My husband, Joel, is squatting in a bed of pine needles over the bottom half of a dairy cow.

“Remember, the cow wants to be eaten,” he says, looking up at me. “Gives her purpose.”

Big grin from Joel. His two buddies chuckle at his joke, watching for my reaction. I keep deadpan.

Joel is a nice guy’s name, but my Joel is not a nice guy. He is, in fact, the worst. Joel likes to brag, even four years after the world ended, how when his family was dying, he “kept his cool” and “knew he was a survivor.”

Also, he’s not my real husband. It’s more like a prison-wife relationship. I am not sure this is an accurate metaphor; all I know about prison is from television. But it has something to do with necessity.

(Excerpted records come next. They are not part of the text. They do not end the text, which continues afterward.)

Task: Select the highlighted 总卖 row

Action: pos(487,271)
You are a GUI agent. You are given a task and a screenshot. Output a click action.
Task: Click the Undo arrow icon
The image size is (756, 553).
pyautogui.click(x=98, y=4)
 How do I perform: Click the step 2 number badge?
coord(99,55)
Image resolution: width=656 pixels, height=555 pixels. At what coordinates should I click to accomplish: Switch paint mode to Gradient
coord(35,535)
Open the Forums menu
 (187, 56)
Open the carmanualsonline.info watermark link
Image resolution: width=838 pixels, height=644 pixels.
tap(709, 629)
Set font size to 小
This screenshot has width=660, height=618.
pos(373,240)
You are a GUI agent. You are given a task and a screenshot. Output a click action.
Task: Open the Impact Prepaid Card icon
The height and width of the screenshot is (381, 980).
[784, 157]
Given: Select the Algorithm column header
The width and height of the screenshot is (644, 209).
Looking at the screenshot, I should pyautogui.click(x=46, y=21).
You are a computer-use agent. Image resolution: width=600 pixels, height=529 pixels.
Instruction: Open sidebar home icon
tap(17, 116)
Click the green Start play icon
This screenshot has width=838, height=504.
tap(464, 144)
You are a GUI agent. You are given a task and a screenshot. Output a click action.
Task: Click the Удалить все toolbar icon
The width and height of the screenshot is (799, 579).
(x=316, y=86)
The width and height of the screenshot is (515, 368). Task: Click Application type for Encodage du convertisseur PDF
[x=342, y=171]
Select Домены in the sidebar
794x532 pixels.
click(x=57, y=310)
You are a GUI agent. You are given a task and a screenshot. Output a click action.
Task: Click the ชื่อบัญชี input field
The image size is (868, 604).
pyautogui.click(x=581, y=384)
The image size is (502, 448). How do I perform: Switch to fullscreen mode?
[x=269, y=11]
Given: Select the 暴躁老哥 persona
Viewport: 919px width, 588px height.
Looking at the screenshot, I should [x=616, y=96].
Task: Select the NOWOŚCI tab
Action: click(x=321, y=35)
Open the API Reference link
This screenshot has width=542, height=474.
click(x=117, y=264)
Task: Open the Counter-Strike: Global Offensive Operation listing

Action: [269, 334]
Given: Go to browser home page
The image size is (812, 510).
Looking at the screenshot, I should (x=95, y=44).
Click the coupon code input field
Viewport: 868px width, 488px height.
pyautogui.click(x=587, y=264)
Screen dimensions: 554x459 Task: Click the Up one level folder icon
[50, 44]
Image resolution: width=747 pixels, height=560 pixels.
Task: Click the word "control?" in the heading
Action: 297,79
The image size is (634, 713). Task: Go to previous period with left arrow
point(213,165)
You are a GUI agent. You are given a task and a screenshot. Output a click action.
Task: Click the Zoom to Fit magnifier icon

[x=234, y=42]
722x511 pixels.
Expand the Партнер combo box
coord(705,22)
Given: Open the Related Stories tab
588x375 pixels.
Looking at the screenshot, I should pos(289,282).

This is not the first time he’s made this joke as this will not be the first cow I, a vegan in my former, civilized life, have eaten since the end. Joel still finds it hilarious that I once chose not to eat meat, and now I have no choice. You could say Joel has a dark sense of humor, but I don’t give him that much credit. He’s just a jerk.

Black and white cows are the hardest to eat. I blame it on the Dairy Farmers of Washington campaigns. Even though it’s just the bottom half, I can’t shake the image of this cow in a pasture with a computer-generated grin and a square-bottomed brass bell. A black and white cow seems especially out of place in the woods. In my vegan activist days, a black and white cow used to be a symbol of our perverted power over the wild world. I’m sure there is a sort of irony here, but I am too tired to figure it out.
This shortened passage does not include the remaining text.